Ao todo, o presidente da Assembleia recebeu 69 votos entre os 70 deputados presentes, consolidando sua indicação para integrar a Corte de Contas do estado. A única parlamentar que não registrou voto foi a vice-presidente da Casa, Leninha, do Partido dos Trabalhadores, que presidia a sessão no momento da votação.
Apoio amplo garantiu eleição praticamente unânime de Tadeu Leite
A escolha de Tadeu Leite ocorreu durante uma reunião extraordinária do plenário da Assembleia e confirmou um acordo político que vinha sendo construído nos bastidores.

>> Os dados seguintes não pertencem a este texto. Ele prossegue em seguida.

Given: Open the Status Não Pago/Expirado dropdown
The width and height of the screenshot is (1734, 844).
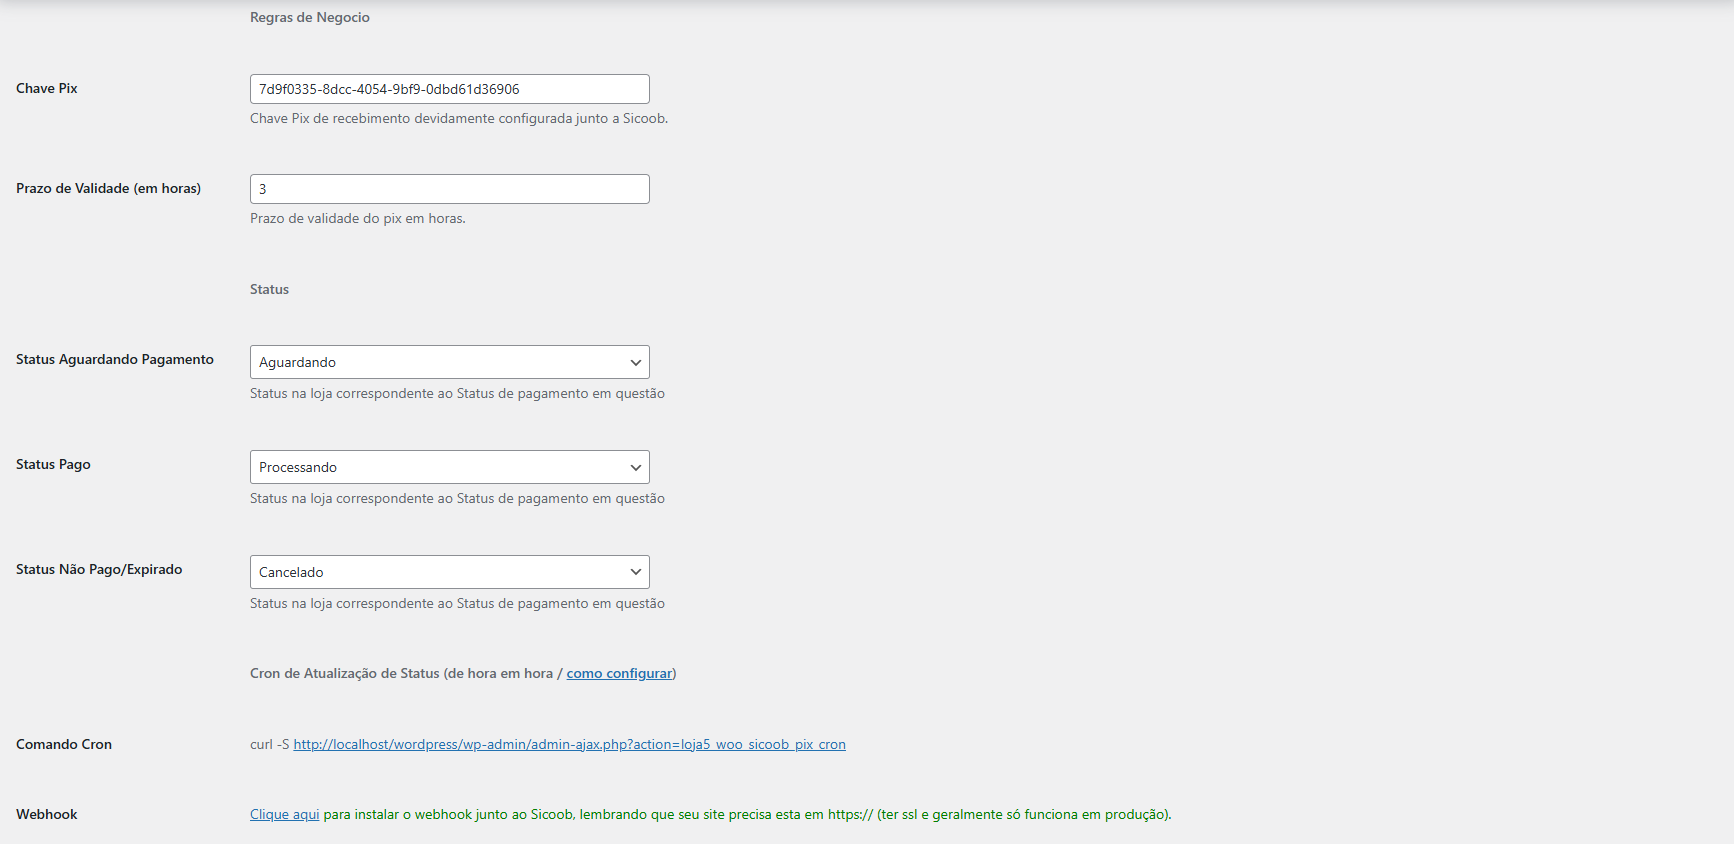Looking at the screenshot, I should [449, 572].

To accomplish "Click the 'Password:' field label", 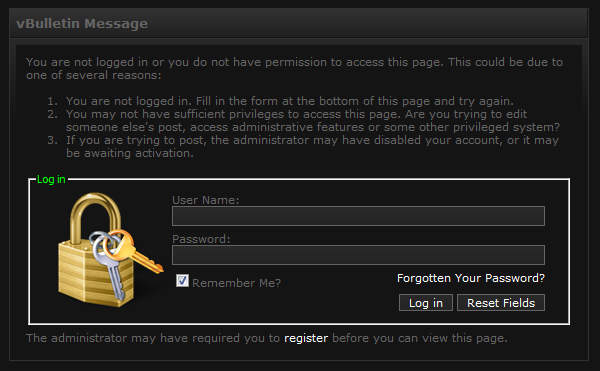I will [201, 239].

Nos dias que antecederam a votação, lideranças tanto da base do governo quanto da oposição demonstraram apoio ao nome do parlamentar, o que resultou em uma votação quase unânime no plenário.

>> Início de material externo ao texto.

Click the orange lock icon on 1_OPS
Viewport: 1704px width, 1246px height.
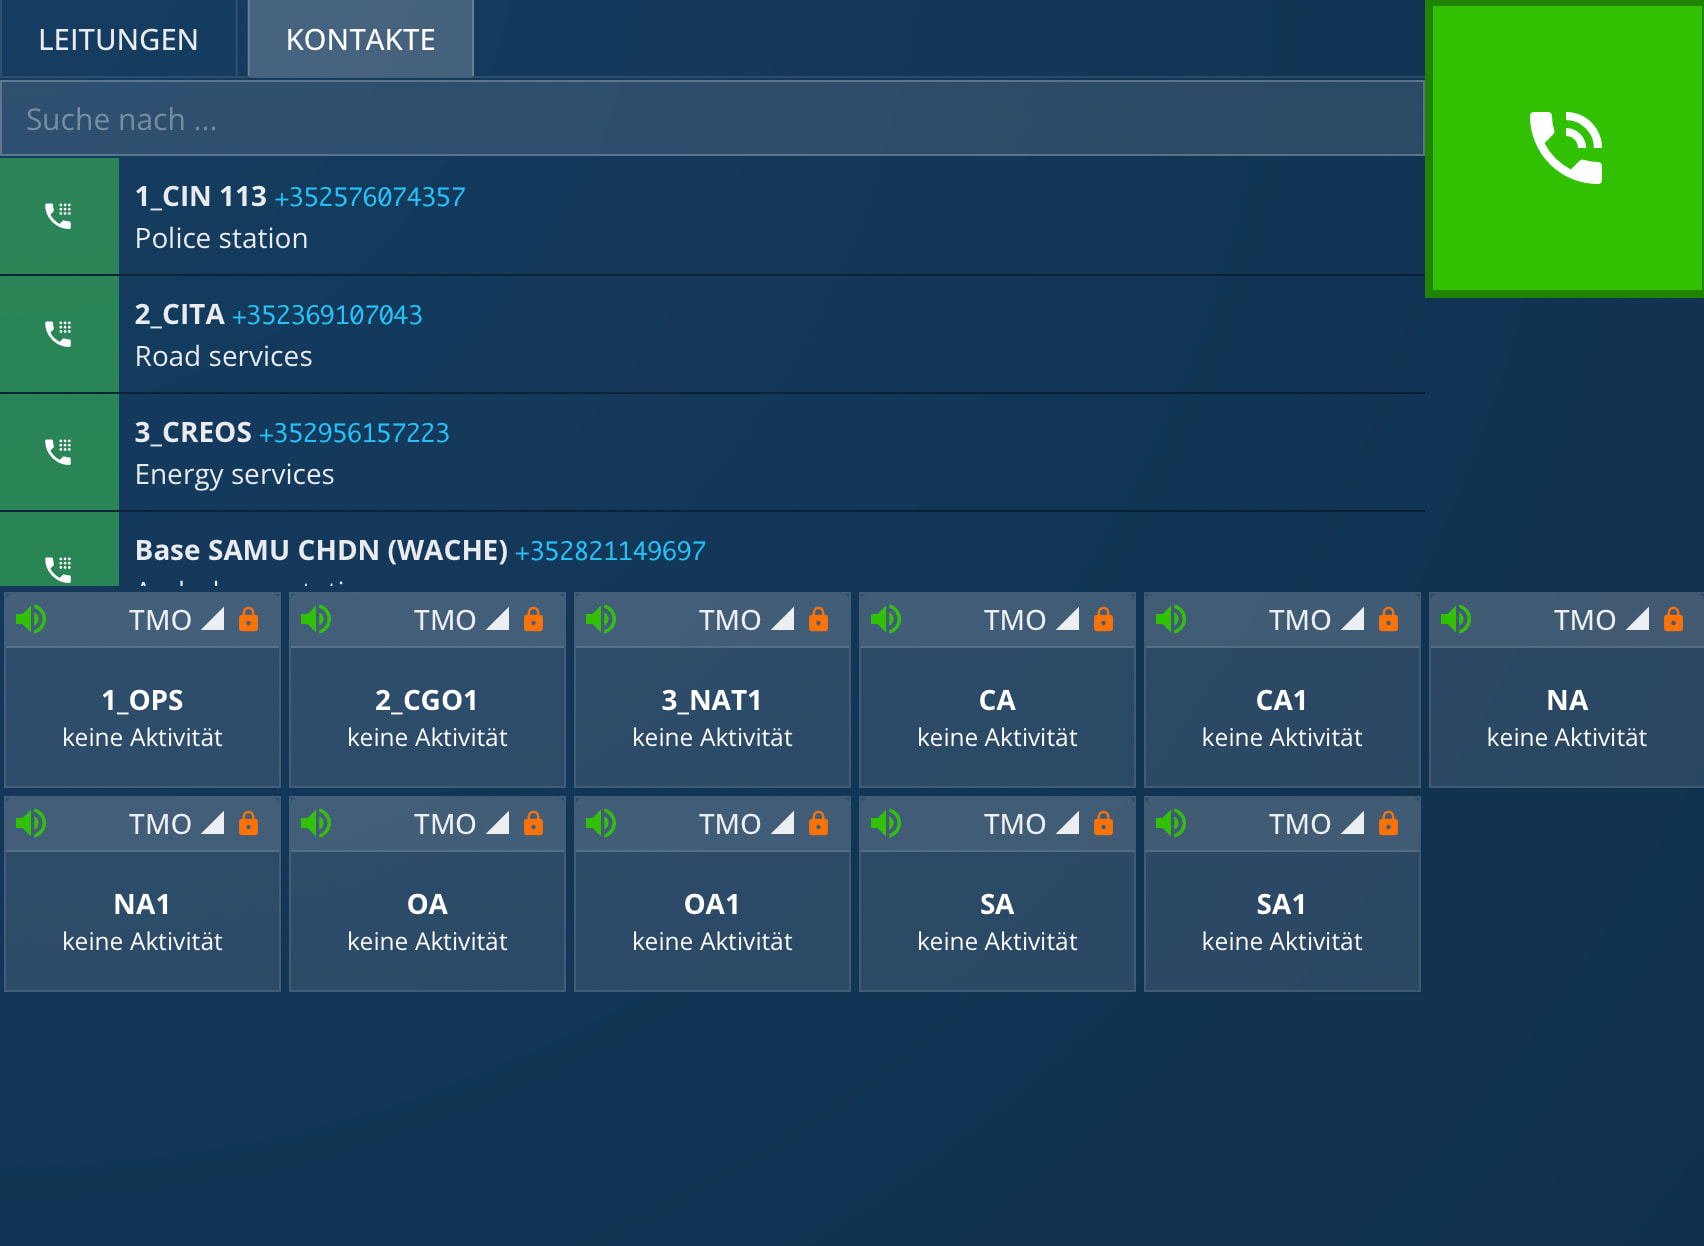pyautogui.click(x=248, y=620)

Com o resultado, o deputado passa a ocupar uma cadeira no tribunal responsável por fiscalizar as contas públicas do estado e orientar a aplicação dos recursos governamentais.
Comunicação ao governador ainda será feita
Apesar da eleição já ter sido oficializada pela Assembleia, o processo ainda depende de um passo formal. O resultado precisa ser comunicado ao governador de Minas Gerais, Romeu Zema, do Partido Novo.
Somente após essa formalização o novo conselheiro poderá assumir efetivamente o cargo no tribunal. A legislação não estabelece prazo específico para o envio dessa comunicação.
Nos bastidores políticos, a avaliação é de que Tadeu Leite pode optar por realizar esse procedimento apenas no fim de seu mandato como presidente da Assembleia.
Cenário político ainda pode mudar até oficialização
Enquanto o comunicado ao governo estadual não for formalizado, o parlamentar ainda permanece elegível para disputar cargos nas próximas eleições.
Antes da definição sobre o tribunal, o nome de Tadeu Leite era citado como possível candidato em futuras composições políticas no estado, sendo considerado um nome competitivo tanto para uma vaga ao Senado quanto para integrar chapas na disputa pelo governo de Minas Gerais.
A decisão final sobre sua trajetória política dependerá do momento em que a nomeação para o tribunal for efetivamente oficializada.